Identify each line below that includes the string "resolution", and copy all of those lines.

[Word and element pointing lines]

(begin)

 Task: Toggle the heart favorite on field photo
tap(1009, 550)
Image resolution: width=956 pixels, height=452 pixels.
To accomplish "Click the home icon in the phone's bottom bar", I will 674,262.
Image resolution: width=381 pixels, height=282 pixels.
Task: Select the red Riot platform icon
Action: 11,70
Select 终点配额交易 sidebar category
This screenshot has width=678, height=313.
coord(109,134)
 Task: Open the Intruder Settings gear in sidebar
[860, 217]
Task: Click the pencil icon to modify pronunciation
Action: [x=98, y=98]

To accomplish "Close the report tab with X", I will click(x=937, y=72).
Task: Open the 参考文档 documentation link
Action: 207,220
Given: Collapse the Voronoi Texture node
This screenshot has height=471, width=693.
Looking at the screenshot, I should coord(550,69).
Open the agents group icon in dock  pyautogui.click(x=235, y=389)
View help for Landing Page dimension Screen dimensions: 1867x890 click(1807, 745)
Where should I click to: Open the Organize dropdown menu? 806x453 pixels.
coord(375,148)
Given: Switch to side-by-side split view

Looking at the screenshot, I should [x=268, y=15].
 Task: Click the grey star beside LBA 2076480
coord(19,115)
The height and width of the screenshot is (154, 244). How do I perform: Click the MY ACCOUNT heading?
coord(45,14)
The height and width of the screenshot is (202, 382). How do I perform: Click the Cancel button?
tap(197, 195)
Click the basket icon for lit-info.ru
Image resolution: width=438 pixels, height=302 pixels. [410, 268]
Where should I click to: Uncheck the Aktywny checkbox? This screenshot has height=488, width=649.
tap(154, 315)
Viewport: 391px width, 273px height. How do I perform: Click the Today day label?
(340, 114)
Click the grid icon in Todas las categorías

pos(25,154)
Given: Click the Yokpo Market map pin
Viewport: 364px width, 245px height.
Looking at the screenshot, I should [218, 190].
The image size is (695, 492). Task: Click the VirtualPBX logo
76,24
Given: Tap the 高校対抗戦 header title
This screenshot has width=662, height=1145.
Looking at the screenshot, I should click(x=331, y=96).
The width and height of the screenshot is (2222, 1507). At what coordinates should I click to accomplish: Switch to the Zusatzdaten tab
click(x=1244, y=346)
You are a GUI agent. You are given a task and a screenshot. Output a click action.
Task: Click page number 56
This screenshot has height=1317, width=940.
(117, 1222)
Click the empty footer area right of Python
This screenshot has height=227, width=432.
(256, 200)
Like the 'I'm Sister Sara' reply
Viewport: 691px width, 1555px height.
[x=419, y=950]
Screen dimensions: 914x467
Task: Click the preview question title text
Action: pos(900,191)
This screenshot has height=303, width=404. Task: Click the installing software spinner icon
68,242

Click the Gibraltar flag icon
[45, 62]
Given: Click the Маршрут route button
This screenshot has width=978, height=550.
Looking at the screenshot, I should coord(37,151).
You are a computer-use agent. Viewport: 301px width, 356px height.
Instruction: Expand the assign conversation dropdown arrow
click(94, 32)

(end)

:: THE OUTPUT ::
Image resolution: width=956 pixels, height=452 pixels.
Image resolution: width=381 pixels, height=282 pixels.
Image resolution: width=438 pixels, height=302 pixels. [410, 268]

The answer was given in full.